Closed AntonioAmore closed 9 years ago
Because the collectors use Norconex JEF (Job Execution Framework). That's the directory it uses to store logs and/or progress.
I see you have set it to be something different than /var/www/Norconex/. I suspect your <logsDir>
value is not being considered. Where did you put it in your config?
The progress and log directories are not specific to each crawlers, but to the whole collector. Can you copy your whole config? See here to find out where they belong.
<httpcollector id="${machinereadablename}">
#set($http = "com.norconex.collector.http")
#set($core = "com.norconex.collector.core")
#set($urlNormalizer = "${http}.url.impl.GenericURLNormalizer")
#set($workdir = "${crawlerdir}/workdir")y
#set($configdir = "${crawlerdir}/config")
<progressDir>${workdir}/progress</progressDir>
<logsDir>${workdir}/logs</logsDir>
<crawlers>
...
Seems the parameter is on place. Why the error appears only on 2ns run of the crawler, when {$workdir} already exists?
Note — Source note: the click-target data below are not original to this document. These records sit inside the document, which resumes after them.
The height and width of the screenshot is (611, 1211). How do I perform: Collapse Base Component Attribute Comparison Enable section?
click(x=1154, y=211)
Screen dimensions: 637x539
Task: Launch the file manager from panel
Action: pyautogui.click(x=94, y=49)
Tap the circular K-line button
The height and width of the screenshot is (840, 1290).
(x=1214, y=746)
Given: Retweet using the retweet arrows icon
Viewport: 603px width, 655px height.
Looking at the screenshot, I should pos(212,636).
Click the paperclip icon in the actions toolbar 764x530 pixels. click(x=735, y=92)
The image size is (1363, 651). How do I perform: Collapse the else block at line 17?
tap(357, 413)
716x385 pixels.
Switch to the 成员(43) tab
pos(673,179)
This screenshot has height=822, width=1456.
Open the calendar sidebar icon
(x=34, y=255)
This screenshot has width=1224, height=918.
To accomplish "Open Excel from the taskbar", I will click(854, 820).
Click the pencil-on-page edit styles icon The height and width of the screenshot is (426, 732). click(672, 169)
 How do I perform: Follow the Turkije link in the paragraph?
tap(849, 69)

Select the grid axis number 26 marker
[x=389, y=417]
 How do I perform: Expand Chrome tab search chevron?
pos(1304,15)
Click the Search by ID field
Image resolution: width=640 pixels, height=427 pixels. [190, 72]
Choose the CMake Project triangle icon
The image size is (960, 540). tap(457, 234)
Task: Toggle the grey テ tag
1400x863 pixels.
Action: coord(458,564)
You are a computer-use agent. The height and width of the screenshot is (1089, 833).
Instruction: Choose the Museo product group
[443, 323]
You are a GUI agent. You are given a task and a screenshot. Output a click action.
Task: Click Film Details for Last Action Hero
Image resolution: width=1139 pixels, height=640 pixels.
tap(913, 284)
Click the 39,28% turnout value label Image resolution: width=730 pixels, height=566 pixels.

I detected it tries to create the dir {user home}/Norconex/jef/workdir/
Not sure why you get this on second run only. It is the first time something like that is being reported. Just to make sure:
${crawlerdir}
variable defined?JEF only falls back to the user home directory when no path has been specified. So for some reason the path is not being set.
${crawlerdir}
is defined at .properties file, which has similar to config name;y
is just a random symbol, appeared while I arranged the example, sorry.May JEF have problems when trying to clean or backup previous session files, and fall to default path because exception?
Did you change some config values in-between two runs? What if you try to clean your working directory and try again? If you attach your entire config maybe I can try to reproduce.
Do you still have this problem? Can this issue be closed? FYI, Norconex HTTP Collector 2.1.0 was released. If you still have the issue, try with that version and confirm.
As v.2.1.0 released, I think it is better for me switch to this version and test it. I'll provide feedback nearest time. If the problem gone with the new release, we may close the issue
I have the same issue with the 2.2.0 recent snapshot - when I delete workdir, it runs perfectly, else I got messages like:
INFO [JobSuite] JEF log manager is : FileLogManager
INFO [JobSuite] JEF job status store is : FileJobStatusStore
INFO [AbstractCollector] Suite of 1 crawler jobs created.
INFO [JobSuite] Initialization...
FATAL [JobSuite] Job suite execution failed: www.site.com
com.norconex.commons.lang.config.ConfigurationException: This class could not be instantiated: "com.norconex.jef4.log.FileLogManager".
at com.norconex.commons.lang.config.ConfigurationUtil.newInstance(ConfigurationUtil.java:181)
at com.norconex.commons.lang.config.ConfigurationUtil.newInstance(ConfigurationUtil.java:329)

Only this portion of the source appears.